DLT+: dlthub, an open source data ingestion tool, recently launched DLT+, offering end-to-end workflow definitions via YAML files. It's built specifically for data scientists, focusing on single-machine computation for both ingestion and processing tasks. To learn more, get in touch with them.
Dagster: The Dagster team is working on their own declarative feature that will be deeply integrated into their orchestration product. To learn more or collaborate, jump into the Dagster Slack.
Conclusion
The evolution from imperative to declarative approaches in data engineering mirrors what we've seen in other domains like DevOps. As data pipelines become more complex, the need for maintainable, configurable, and collaborative solutions grows stronger. A declarative framework addresses these challenges by separating pipeline definitions from implementation details, enabling teams to work more efficiently while maintaining the flexibility needed for complex data workflows.
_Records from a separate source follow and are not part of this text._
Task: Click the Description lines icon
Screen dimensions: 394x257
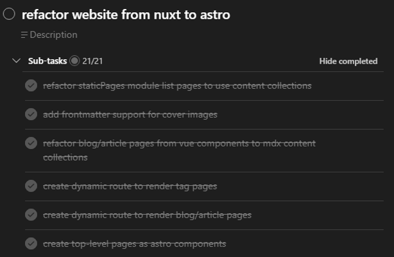Action: tap(24, 35)
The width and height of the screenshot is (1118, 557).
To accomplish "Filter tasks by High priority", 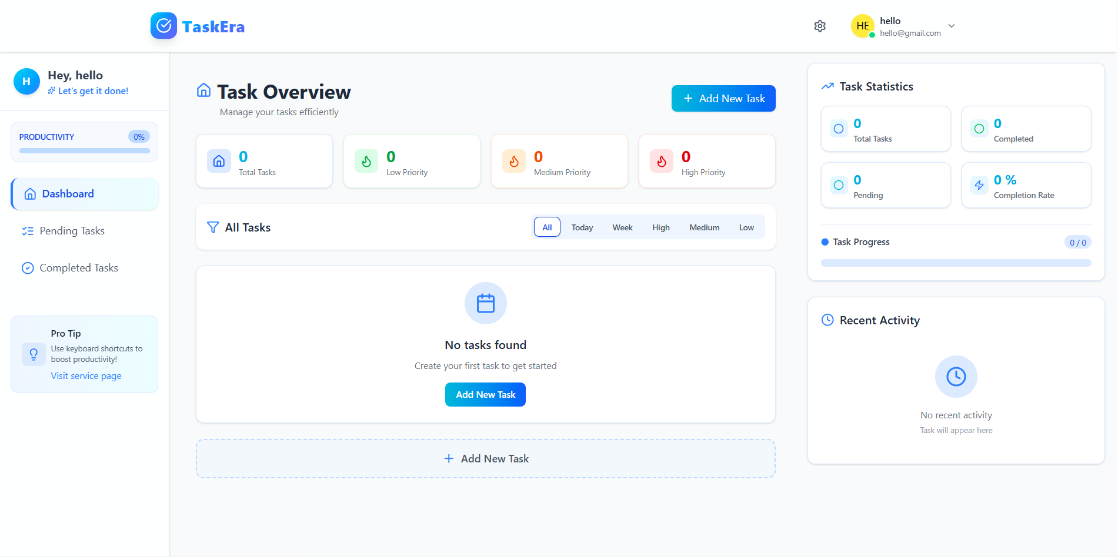I will [660, 227].
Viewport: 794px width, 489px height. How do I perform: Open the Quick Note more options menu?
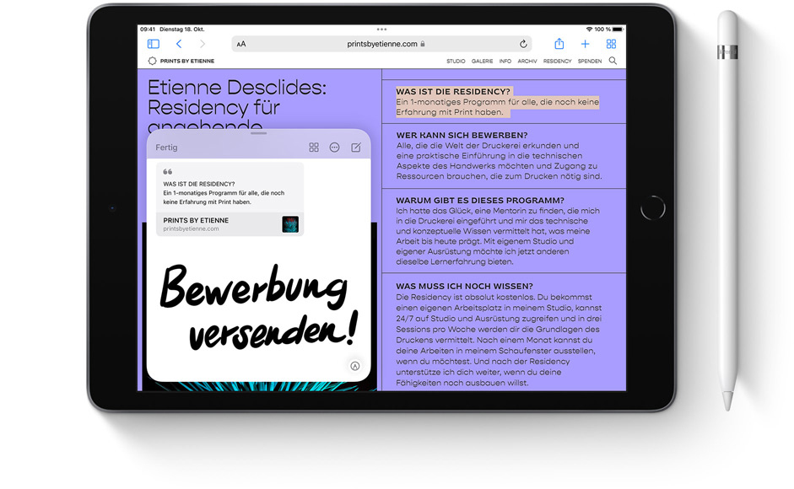click(334, 148)
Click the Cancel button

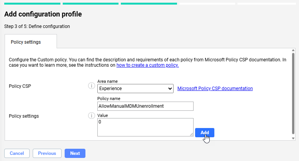[x=17, y=153]
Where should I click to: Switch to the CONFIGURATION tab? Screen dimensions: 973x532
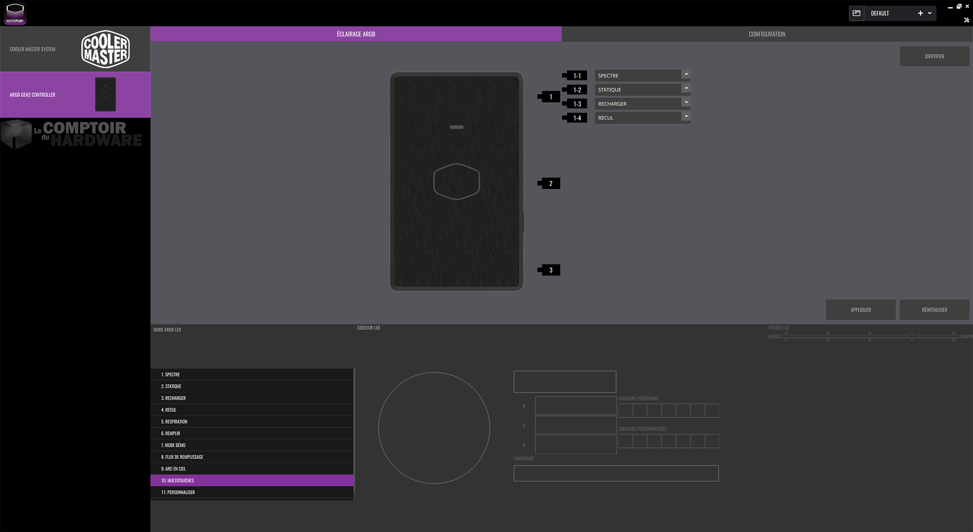767,34
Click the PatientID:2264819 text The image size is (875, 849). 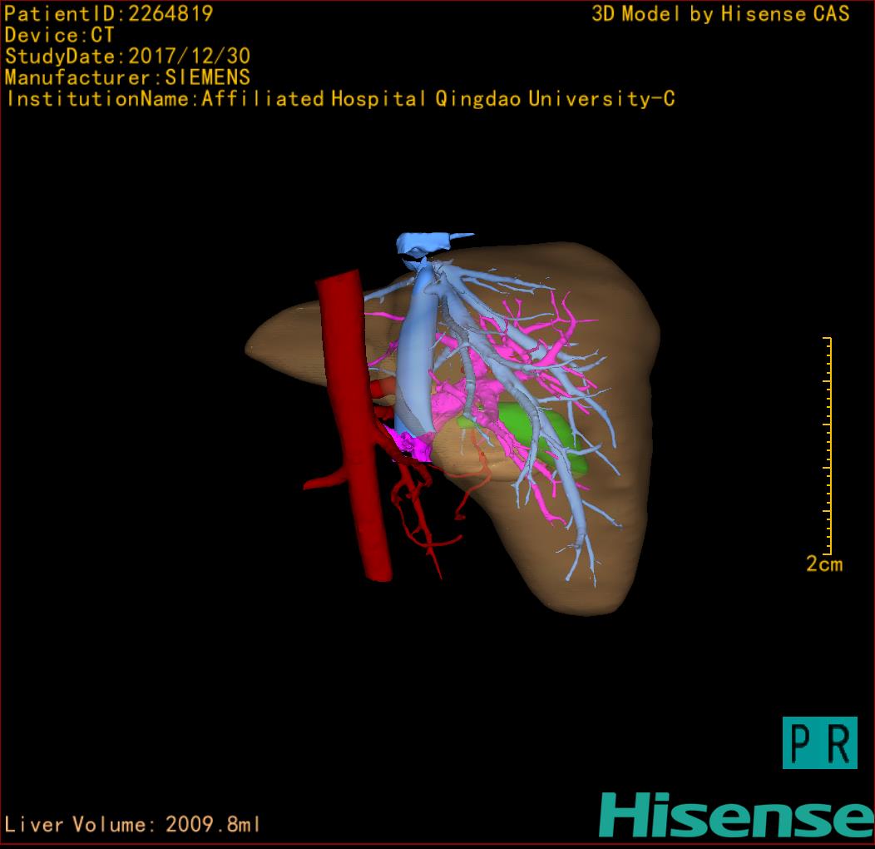pyautogui.click(x=109, y=13)
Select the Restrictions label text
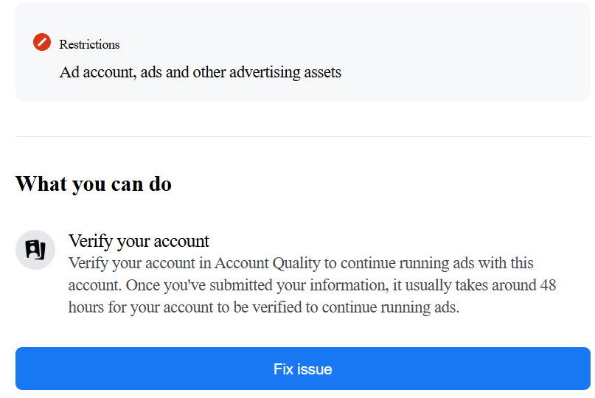 (89, 44)
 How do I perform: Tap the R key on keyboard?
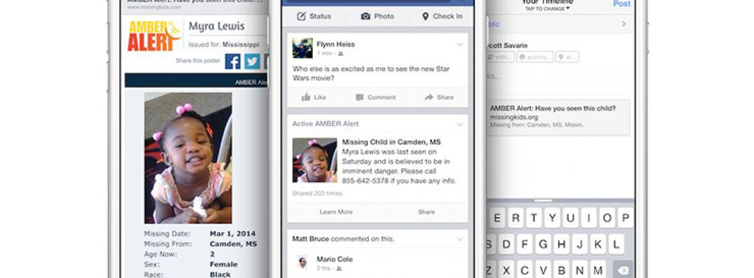[x=515, y=218]
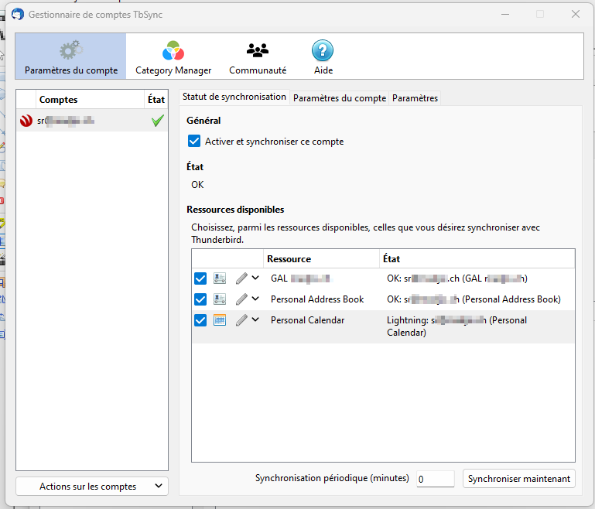The height and width of the screenshot is (509, 595).
Task: Click the Personal Calendar calendar icon
Action: coord(220,320)
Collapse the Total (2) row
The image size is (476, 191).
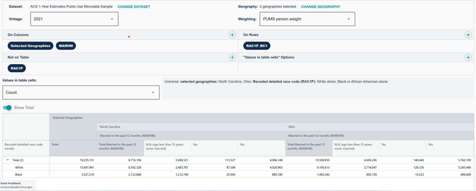tap(7, 160)
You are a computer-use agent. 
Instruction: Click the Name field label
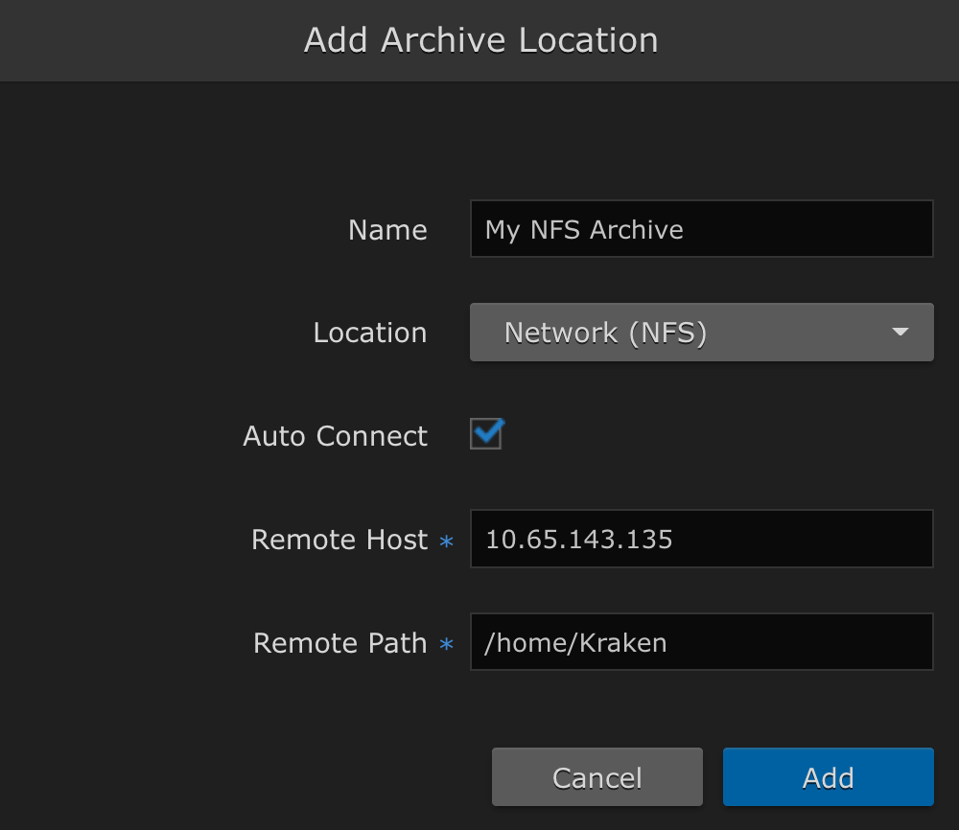[x=387, y=230]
Whether you're building new pipelines or maintaining existing ones, considering a declarative approach could help make your data infrastructure more maintainable and your teams more productive.
Top comments (4)
Good work! :)
From what I've seen in other companies - usually the ones with high demand for data engineering always end up in developing something along the same lines (declarative pipelines). So, I think you are on to something here!
I also like your comparison to infra - many companies treat data engineering as software development, thinking, for example, that DEs release software. Where I believe DEs should release data (or data assets) - every day, every hour, whatever. And I do often advocate for a much more operational approach to data engineering.
Simply put - the company will always care more about do I have the new data now? than did they implement that step in their DAG? Anyway, that's a bit off topic...
Thank you for reading. The declarative pattern is definitely gaining popularity in enterprise solutions - I've implemented one in production myself. Like you mentioned, the goal of DE teams is to deliver data assets, not just the software that produces them. Any approach that simplifies asset production while maintaining flexibility and customization is valuable.
Really interesting read! I love the idea of making data pipelines more reusable and less tied to code. Declarative approaches definitely have their advantages. But I always feel like YAML is a bit of a love-hate thing—it makes things look clean at first, but debugging and handling more complex logic can get tricky fast.
Thanks for reading. I agree that the YAML approach does come with tradeoffs. While proper validation helps catch errors early and assists in debugging, implementing complex logic usually leads to extensive parameterization which can become unwieldy.